La tesi è legittima, sebbene molti pensino il contrario: nel senso che far cadere il governo Gentiloni in tempi ravvicinati sarebbe un disastro peggiore. Di certo, Renzi sa di non essere più il dominus del sistema. «Il clima politico è cambiato, nel Paese. Sono il primo a esserne consapevole», ammette. «So bene che se anche ottenessi un grande risultato, un 37 per cento dei voti, o addirittura un 42 per cento, non esisterebbero più le condizioni per avere un governo libero di fare le cose che ho in mente».

I pro e i contro

E dunque? «Dunque, è bene ragionare sui pro e i contro delle elezioni anticipate. Si vuole andare avanti? Siamo pronti, se si ritiene che serva. Con Gentiloni il rapporto è tale che ci diciamo tutto.

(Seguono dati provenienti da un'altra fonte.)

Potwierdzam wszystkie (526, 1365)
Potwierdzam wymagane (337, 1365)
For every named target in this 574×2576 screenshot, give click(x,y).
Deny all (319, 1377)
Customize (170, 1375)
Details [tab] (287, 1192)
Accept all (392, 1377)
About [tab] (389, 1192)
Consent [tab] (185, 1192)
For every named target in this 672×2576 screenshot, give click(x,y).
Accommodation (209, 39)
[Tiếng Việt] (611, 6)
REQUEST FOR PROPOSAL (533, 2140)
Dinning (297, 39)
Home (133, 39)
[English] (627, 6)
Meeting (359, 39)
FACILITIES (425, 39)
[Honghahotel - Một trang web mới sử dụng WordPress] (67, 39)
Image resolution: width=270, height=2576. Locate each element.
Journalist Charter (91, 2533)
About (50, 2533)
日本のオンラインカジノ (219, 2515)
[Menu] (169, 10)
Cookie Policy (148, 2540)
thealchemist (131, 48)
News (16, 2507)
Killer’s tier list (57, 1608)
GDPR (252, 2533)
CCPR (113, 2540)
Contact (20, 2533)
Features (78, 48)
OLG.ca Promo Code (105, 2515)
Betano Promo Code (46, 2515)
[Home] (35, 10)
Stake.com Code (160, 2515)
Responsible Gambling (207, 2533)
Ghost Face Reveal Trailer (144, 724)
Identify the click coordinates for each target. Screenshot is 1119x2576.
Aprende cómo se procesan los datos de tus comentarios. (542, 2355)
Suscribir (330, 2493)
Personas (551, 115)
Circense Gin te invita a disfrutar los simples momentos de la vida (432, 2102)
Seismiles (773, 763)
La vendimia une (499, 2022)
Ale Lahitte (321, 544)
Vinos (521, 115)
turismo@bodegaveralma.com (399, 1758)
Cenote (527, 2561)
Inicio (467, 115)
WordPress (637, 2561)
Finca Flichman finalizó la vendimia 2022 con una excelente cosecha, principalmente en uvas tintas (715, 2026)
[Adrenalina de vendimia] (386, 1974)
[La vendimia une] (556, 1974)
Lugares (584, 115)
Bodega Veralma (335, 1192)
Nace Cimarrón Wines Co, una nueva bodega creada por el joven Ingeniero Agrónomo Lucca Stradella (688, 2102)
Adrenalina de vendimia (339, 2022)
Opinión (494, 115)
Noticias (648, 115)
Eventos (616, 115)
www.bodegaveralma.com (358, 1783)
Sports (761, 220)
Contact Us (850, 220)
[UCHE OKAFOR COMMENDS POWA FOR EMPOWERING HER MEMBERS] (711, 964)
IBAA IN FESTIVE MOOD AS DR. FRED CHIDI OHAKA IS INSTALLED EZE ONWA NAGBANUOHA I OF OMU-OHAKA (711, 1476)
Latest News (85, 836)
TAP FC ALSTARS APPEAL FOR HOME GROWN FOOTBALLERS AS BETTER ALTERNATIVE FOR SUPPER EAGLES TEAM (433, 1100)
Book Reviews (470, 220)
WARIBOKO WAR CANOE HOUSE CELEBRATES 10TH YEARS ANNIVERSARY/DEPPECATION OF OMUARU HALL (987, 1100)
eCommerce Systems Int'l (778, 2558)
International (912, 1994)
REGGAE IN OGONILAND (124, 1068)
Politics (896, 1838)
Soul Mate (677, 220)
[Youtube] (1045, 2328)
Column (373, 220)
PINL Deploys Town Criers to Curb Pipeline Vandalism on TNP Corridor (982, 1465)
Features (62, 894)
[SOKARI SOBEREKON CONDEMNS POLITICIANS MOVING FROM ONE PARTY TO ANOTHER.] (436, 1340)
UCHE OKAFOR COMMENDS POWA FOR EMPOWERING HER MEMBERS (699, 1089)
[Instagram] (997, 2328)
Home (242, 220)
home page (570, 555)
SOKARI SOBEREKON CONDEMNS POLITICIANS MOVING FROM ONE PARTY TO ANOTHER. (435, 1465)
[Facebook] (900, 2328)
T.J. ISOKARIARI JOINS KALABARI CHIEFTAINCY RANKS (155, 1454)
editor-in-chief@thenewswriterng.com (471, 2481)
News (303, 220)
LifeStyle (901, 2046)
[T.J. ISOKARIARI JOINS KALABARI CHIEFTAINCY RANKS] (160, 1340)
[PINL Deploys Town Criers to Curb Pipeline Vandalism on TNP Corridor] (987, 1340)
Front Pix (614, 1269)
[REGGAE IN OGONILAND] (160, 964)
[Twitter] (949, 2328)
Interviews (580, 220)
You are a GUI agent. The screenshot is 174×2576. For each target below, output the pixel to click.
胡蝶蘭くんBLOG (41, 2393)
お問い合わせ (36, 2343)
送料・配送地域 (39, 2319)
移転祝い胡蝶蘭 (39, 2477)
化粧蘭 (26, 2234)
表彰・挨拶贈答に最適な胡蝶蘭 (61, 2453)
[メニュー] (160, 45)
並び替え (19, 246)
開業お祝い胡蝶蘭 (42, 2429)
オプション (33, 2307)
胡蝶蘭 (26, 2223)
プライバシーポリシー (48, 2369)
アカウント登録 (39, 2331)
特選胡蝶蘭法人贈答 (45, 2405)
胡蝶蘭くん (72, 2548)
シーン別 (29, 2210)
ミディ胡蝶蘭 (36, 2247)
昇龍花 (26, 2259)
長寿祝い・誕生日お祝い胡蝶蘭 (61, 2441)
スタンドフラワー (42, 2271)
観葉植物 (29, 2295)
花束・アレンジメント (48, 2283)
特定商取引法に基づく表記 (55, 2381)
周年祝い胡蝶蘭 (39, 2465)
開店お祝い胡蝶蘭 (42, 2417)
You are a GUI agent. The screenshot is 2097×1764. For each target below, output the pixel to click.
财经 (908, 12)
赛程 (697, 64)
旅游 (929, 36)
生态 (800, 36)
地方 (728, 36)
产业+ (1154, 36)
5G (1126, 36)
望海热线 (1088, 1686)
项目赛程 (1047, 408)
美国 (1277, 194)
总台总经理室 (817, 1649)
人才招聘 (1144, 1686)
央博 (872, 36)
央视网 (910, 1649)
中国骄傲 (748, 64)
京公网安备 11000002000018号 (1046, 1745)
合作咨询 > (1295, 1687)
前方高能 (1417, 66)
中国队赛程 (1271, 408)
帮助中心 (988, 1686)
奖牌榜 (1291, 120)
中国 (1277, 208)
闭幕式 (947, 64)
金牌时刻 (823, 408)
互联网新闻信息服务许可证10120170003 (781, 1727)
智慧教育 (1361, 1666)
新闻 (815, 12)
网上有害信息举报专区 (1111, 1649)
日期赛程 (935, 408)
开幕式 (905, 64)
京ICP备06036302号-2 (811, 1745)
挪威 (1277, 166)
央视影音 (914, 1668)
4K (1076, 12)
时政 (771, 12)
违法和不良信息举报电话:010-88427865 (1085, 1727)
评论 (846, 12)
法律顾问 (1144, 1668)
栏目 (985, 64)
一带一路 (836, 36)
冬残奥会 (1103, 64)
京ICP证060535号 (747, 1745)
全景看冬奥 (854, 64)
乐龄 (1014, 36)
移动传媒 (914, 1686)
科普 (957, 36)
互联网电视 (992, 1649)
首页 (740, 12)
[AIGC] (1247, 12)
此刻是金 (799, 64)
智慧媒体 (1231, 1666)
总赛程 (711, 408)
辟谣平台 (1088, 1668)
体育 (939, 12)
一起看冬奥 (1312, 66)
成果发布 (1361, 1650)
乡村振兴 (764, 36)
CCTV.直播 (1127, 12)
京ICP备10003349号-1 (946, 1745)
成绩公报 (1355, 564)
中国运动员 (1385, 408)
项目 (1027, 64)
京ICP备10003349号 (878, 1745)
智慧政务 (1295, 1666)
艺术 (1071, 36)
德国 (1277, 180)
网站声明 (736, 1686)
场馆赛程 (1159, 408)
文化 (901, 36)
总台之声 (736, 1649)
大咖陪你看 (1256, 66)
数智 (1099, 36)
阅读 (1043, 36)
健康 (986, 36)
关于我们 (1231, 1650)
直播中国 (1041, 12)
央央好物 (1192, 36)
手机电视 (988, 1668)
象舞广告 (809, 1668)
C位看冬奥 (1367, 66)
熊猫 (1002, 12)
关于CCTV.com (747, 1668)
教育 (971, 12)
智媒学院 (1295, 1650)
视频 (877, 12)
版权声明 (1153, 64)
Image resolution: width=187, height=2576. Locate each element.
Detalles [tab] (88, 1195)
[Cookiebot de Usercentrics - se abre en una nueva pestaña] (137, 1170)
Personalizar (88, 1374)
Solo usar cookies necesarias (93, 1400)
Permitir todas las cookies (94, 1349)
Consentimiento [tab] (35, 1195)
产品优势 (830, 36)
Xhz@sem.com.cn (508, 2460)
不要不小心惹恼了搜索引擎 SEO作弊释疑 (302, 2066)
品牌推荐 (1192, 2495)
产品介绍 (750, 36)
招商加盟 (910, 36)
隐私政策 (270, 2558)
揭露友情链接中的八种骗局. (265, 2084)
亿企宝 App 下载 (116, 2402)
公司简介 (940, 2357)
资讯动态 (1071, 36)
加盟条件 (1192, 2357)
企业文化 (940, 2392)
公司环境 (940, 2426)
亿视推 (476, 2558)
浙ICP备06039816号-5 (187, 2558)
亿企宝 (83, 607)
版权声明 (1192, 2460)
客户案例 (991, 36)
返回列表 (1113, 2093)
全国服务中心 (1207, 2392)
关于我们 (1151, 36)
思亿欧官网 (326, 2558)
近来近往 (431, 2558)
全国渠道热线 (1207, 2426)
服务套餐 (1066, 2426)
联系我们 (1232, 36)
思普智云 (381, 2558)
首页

E capisco che l’obiezione di presentarsi al G7 di fine maggio con un governo dimissionario non offrirebbe una bella immagine dell’Italia. Ma in Europa andrà comunque un governo dimissionario dopo qualche mese, con la manovra finanziaria alle porte. Quindi…». Quindi, le urne a giugno non scompaiono: rimangono sullo sfondo. Ma Renzi comincia a capire che per arrivarci dovrà pagare un prezzo alto. Forse così alto da non poterselo permettere.